#### EXTRAIT DU DOCUMENT
"""
Notre société est en mouvement, en proie à un processus permanent d'évolution des villes et des villages : elle met le patrimoine bâti au cœur du bouleversement. L'évolution est lente ou puissante, avec parfois la croissance urbaine rapide, parfois la mutation des quartiers, souvent les deux, qui déstabilisent une organisation sociale, une pensée, une vision de l'avenir.

Le XXe siècle a probablement plus que quintuplé le parc bâti en agissant souvent comme prédateur du cadre de vie traditionnel de la ville et du village. Mais parallèlement, notre pays a toujours agi pendant 150 ans selon un processus qui consistait d'abord à reconnaître un patrimoine architectural pour ensuite le protéger. Cet automatisme ne fonctionne plus ; quittant le domaine des spécialistes, la revendication d'une patrimonialisation de l'héritage a changé d'échelle, d'acteurs et de rythme ; elle est généralisée et portée par la société civile et ses élus, elle vient accélérer le processus de transformation.
"""
#### TÂCHE A
Mettez sous forme de liste JSON de chaînes le passage des enregistrements allant de leur début jusqu'à la ligne contenant "(1450, 468)", incluse. Donnez une chaîne par ligne et omettez les lignes vides.

#### DONNÉES DE LA TÂCHE
"""
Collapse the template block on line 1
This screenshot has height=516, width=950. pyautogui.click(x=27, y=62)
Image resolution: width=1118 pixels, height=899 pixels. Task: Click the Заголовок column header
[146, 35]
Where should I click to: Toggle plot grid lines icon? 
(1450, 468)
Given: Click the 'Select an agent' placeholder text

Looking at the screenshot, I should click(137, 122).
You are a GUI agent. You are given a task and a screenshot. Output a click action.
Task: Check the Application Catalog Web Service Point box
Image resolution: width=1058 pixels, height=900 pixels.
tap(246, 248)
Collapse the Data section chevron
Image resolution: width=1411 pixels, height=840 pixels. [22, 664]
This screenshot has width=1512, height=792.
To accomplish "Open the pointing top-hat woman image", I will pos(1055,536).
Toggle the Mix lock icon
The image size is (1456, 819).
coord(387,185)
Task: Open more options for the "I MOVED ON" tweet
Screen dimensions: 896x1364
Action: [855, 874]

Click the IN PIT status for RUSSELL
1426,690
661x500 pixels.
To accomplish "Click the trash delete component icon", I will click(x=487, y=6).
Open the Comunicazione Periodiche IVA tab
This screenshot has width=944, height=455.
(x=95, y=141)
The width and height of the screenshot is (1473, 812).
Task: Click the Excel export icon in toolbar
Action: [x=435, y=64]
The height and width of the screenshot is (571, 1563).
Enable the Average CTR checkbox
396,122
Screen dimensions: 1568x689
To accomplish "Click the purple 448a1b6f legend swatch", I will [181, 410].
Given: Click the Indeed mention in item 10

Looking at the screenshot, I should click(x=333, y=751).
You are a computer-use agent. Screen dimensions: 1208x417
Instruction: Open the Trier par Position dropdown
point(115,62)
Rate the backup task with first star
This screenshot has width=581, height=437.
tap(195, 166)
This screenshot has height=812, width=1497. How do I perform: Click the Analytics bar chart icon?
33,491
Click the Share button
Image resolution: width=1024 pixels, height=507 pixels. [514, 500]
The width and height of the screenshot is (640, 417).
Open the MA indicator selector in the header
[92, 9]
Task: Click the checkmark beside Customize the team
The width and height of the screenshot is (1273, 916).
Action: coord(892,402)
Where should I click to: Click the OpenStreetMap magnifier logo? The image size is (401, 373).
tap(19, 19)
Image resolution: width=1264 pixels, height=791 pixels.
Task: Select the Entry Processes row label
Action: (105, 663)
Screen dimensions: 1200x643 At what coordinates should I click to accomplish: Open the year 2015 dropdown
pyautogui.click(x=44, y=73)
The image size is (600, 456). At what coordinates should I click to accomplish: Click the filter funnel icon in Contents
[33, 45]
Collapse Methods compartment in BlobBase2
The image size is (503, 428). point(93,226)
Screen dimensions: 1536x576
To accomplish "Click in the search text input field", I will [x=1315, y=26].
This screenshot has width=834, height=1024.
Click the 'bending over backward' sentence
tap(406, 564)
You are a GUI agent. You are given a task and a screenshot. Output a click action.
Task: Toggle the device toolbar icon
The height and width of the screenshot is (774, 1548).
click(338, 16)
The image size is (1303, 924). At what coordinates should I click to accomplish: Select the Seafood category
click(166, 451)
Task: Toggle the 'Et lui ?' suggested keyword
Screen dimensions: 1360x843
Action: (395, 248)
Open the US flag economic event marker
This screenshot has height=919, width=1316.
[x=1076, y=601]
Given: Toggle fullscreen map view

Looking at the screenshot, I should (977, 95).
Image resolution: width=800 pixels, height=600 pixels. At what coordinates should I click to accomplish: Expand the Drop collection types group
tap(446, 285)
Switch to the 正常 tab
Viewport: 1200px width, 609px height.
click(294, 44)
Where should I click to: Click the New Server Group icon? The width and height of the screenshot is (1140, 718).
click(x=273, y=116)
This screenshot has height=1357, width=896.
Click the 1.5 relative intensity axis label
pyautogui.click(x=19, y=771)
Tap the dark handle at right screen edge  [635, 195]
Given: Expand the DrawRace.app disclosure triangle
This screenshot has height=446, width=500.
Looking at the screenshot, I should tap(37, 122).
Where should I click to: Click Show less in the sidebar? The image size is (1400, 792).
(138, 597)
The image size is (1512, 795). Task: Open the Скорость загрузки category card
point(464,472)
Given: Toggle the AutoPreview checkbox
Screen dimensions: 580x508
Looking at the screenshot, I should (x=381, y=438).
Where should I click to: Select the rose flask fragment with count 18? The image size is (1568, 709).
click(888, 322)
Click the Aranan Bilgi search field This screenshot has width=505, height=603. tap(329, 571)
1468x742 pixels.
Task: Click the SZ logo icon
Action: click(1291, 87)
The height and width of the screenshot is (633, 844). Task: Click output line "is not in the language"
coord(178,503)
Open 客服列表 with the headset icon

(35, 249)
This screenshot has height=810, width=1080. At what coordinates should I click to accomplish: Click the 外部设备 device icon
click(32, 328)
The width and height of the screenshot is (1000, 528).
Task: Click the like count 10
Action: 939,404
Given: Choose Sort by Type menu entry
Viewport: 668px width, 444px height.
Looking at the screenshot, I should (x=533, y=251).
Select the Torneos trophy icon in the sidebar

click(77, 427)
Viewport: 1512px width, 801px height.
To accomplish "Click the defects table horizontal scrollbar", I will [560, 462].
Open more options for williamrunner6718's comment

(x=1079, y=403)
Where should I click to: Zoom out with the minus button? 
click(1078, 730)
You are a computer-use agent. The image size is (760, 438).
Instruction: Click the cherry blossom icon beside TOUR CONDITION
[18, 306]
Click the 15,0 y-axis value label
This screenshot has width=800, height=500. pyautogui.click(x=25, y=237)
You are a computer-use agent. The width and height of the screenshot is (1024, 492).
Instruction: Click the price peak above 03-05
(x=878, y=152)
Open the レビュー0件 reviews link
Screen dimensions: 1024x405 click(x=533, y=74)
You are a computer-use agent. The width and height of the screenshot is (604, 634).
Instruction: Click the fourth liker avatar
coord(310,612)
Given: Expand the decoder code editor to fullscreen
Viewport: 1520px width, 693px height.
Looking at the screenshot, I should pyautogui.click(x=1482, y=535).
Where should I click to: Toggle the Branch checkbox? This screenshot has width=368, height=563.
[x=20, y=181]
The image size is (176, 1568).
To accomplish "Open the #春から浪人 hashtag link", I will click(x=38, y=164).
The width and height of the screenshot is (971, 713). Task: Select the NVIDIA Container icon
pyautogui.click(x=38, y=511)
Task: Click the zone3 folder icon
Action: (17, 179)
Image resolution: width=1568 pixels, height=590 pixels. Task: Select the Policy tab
"""
#### TÂCHE B
Recopiez intégralement l'extrait sur le patrimoine bâti, sans rien y modifier.

#### RÉSULTAT A
[
  "Collapse the template block on line 1",
  "This screenshot has height=516, width=950. pyautogui.click(x=27, y=62)",
  "Image resolution: width=1118 pixels, height=899 pixels. Task: Click the Заголовок column header",
  "[146, 35]",
  "Where should I click to: Toggle plot grid lines icon? ",
  "(1450, 468)"
]

#### RÉSULTAT B
Notre société est en mouvement, en proie à un processus permanent d'évolution des villes et des villages : elle met le patrimoine bâti au cœur du bouleversement. L'évolution est lente ou puissante, avec parfois la croissance urbaine rapide, parfois la mutation des quartiers, souvent les deux, qui déstabilisent une organisation sociale, une pensée, une vision de l'avenir.

Le XXe siècle a probablement plus que quintuplé le parc bâti en agissant souvent comme prédateur du cadre de vie traditionnel de la ville et du village. Mais parallèlement, notre pays a toujours agi pendant 150 ans selon un processus qui consistait d'abord à reconnaître un patrimoine architectural pour ensuite le protéger. Cet automatisme ne fonctionne plus ; quittant le domaine des spécialistes, la revendication d'une patrimonialisation de l'héritage a changé d'échelle, d'acteurs et de rythme ; elle est généralisée et portée par la société civile et ses élus, elle vient accélérer le processus de transformation.